#### Given text

Tales of supernatural beings consuming the blood or flesh of the living have been found in nearly every culture around the world for many centuries. The term vampire did not exist in ancient times. Blood drinking and similar activities were attributed to demons or spirits who would eat flesh and drink blood; even the devil was considered synonymous with the vampire. Almost every culture associates blood drinking with some kind of revenant or demon, or in some cases a deity. In India tales of vetālas, ghoulish beings that inhabit corpses, have been compiled in the Baitāl Pacīsī; a prominent story in the Kathāsaritsāgara tells of King Vikramāditya and his nightly quests to capture an elusive one. Piśāca, the returned spirits of evil-doers or those who died insane, also bear vampiric attributes.

The Persians were one of the first civilizations to have tales of blood-drinking demons: creatures attempting to drink blood from men were depicted on excavated pottery shards. Ancient Babylonia and Assyria had tales of the mythical Lamashtu and lilu(or female lilitu), that gave rise to the figure of Lilith (לילית) and her children the lilin from Hebrew demonology. Lilith was considered a demon and was often depicted as a threat and strangler of babies, and estries, female shapeshifting, blood-drinking demons, were said to roam the night among the population, seeking infant victims. According to Sefer Hasidim, estries were creatures created in the twilight hours before God rested. An injured estrie could be healed by eating bread and salt given to her by her attacker.

#### Study material
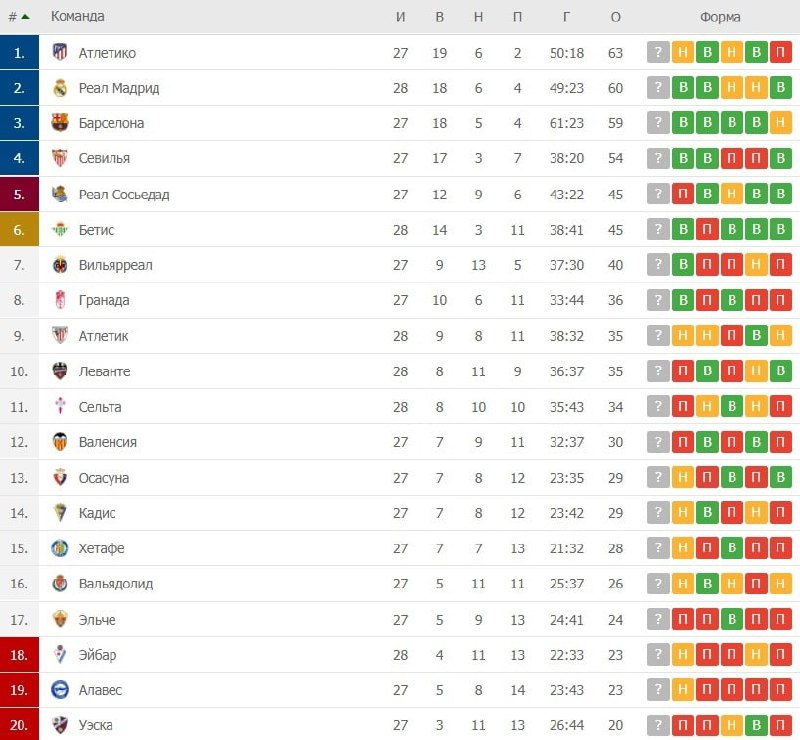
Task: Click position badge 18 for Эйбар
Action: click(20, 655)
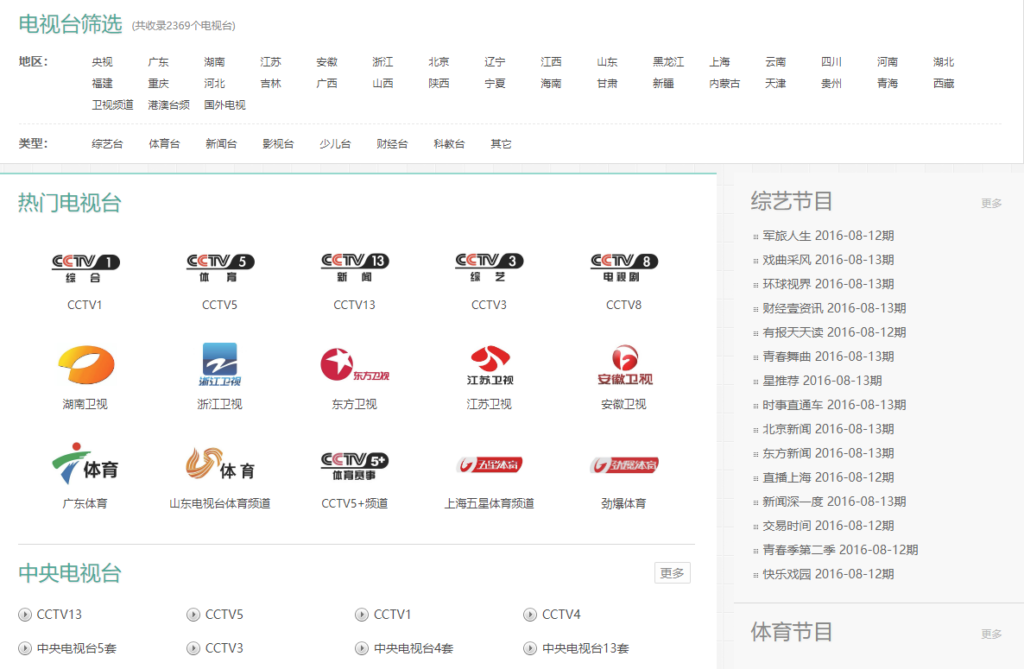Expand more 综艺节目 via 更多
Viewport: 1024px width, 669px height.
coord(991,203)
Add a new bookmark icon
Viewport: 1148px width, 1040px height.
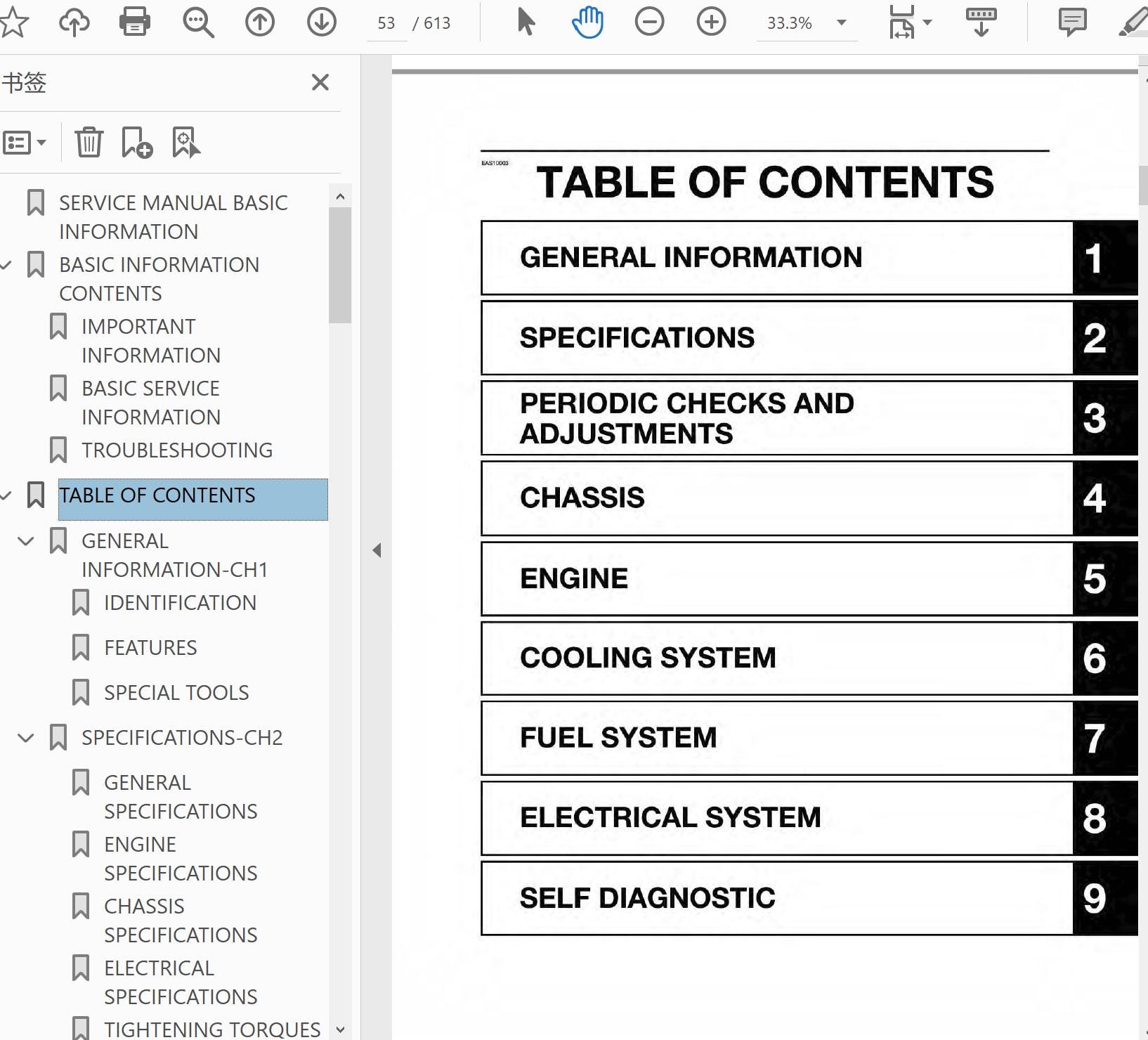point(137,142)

#### Task prompt
Reproduce word for word the part of the vampire-legend text above that begins at "The Persians were" and ends after "by her attacker.".

#### Result of this exercise
The Persians were one of the first civilizations to have tales of blood-drinking demons: creatures attempting to drink blood from men were depicted on excavated pottery shards. Ancient Babylonia and Assyria had tales of the mythical Lamashtu and lilu(or female lilitu), that gave rise to the figure of Lilith (לילית) and her children the lilin from Hebrew demonology. Lilith was considered a demon and was often depicted as a threat and strangler of babies, and estries, female shapeshifting, blood-drinking demons, were said to roam the night among the population, seeking infant victims. According to Sefer Hasidim, estries were creatures created in the twilight hours before God rested. An injured estrie could be healed by eating bread and salt given to her by her attacker.